The notion of Communism being "evil" was part of a PR campaign invented by Dean Atchison, President Dwight D. Eisenhower's undersecretary of state. Atchison felt the postwar Soviet threat was too complex a concept to explain to the American public, so he fitted the Soviets with a black hat, painting them in simplistic, child-like tones of black and white, and literally invented this notion of the evil being not merely the Soviet Union but the political ideology of Communism itself which, in turn, led to Korea and Vietnam. Atchison literally invented the Cold War, which at times threatened to destroy the entire planet, as America naively waged war against an idea.
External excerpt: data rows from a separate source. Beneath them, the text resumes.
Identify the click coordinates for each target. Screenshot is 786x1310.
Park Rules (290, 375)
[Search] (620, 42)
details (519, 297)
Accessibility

Not even specific persons, but a political concept. This thinking is now deeply embedded within our cultural DNA as we still consider Communism "evil," as opposed to more properly understanding some Communists have done evil things. Right-wing conservatives have successfully translated this concept to Islam. Rather than our focus being on specific people who commit evil acts, we ascribe the quality of evil to an ideology and fight the air. People can be hunted down and killed. Ideas cannot.
The church is, in much the same way, entrenched in a cold war of hate. Not against specific persons and not even in response to a specific action or wrong. We are fighting the very idea of homosexuality without understanding it, without understanding what the bible actually says about it or what those words actually mean Much like postwar America bamboozled by Atchison's twisted rhetoric, we are uninformed about our reasons for loathing these people. We walk in ignorance and lash out in hate, while calling ourselves Christian. Thus, not only are we not having the discussion, we're afraid to have it, afraid of the finger which will inevitably be pointed. This is how the enemy deceives us: gets us all warped and believing we are somehow doing God's will by hating people. Well, accuse away. I'm used to it. I've been called much worse.